City beats Vancouver in separate “World’s Best Cities” list, breaking top 15
Toronto has placed eighth in a ranking of the world’s best cities for families, released November 15 by German real estate portal Homeday.
After surveying hundreds of parents on what makes a great city for a family, the company researched thousands of cities around the world based on the key factors identified. This study looked 15 factors, including housing, education, safety, affordability, unemployment, pollution, transportation, maternity/paternity laws, healthcare, happiness, kid-friendly airports, activities for kids and green spaces. The 14th and 15th factors were “expert perception,” for which Homeday polled 30,000 parents and parenting professionals across the globe – including childcare experts and parenting journalists – for their opinions.
With marks out of 10 for each category, Toronto scored only 4.02 points for housing, but more than eight for education, happiness, pollution, activities for kids and transportation. Its “expert perception” was also high from parents (9.27) and parenting professionals (8.59).
Toronto’s position was the second-highest in Canada, after Vancouver, which placed sixth overall. Toronto was also beaten by six European cities, three of those in Scandinavia and two in Switzerland, with Copenhagen named the best city in the world for families.
“Our real estate agents agree that the ultimate importance for most young families searching for real estate is a location which is good for their family development.” says Steffen Wicker, managing director at Homeday. “For those families trying to decide where to put down roots, they need data-led research more than ever to help them make an informed decision. We hope that this study will make the all-important choice of where to raise a family that bit easier for young movers.”

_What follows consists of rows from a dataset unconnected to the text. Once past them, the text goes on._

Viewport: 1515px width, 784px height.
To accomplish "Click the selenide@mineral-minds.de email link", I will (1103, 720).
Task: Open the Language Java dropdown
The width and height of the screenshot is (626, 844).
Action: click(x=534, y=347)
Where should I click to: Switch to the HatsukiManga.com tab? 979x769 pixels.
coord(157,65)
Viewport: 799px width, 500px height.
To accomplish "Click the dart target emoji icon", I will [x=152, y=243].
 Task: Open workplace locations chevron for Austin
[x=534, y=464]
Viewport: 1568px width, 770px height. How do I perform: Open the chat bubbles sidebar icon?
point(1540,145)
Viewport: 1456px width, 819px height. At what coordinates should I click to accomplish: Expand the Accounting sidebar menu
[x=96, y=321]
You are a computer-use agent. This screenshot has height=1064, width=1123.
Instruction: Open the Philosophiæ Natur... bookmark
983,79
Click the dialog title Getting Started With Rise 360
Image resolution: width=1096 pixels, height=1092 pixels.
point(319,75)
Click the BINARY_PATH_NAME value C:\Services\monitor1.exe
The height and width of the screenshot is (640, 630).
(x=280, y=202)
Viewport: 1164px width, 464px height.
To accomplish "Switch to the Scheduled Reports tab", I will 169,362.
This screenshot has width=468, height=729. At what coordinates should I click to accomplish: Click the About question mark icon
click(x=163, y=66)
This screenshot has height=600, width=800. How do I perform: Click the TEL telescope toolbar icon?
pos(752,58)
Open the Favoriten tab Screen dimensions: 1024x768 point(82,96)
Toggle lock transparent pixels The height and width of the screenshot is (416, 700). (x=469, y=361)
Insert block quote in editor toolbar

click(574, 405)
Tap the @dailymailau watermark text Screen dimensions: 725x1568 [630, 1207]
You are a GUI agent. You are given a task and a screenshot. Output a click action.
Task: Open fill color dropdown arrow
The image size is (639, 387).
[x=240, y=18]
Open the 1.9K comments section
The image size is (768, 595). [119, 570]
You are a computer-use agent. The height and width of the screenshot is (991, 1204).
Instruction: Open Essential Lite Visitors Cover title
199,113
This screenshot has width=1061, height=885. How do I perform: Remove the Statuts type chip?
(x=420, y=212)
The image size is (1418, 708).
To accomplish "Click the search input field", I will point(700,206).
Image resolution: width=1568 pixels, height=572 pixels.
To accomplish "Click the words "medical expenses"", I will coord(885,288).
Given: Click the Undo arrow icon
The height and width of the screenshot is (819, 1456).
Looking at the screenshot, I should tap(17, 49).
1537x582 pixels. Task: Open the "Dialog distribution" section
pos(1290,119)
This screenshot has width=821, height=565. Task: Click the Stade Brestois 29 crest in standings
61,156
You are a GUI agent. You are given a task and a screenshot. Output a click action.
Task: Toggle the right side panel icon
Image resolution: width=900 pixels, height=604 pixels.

The Homeday report was issued on the same day that a ranking of the “World’s Best Cities” was released by Resonance Consulting. Toronto was in 13th place overall, scoring highly on “People” – which factors in ethnic diversity and immigration – and ranking second in the world for this category, after Vancouver. However, Toronto scored lower for “Prosperity” (including GDP per capita and corporate HQs) and “Product” (quantity and quality of major educational institutions).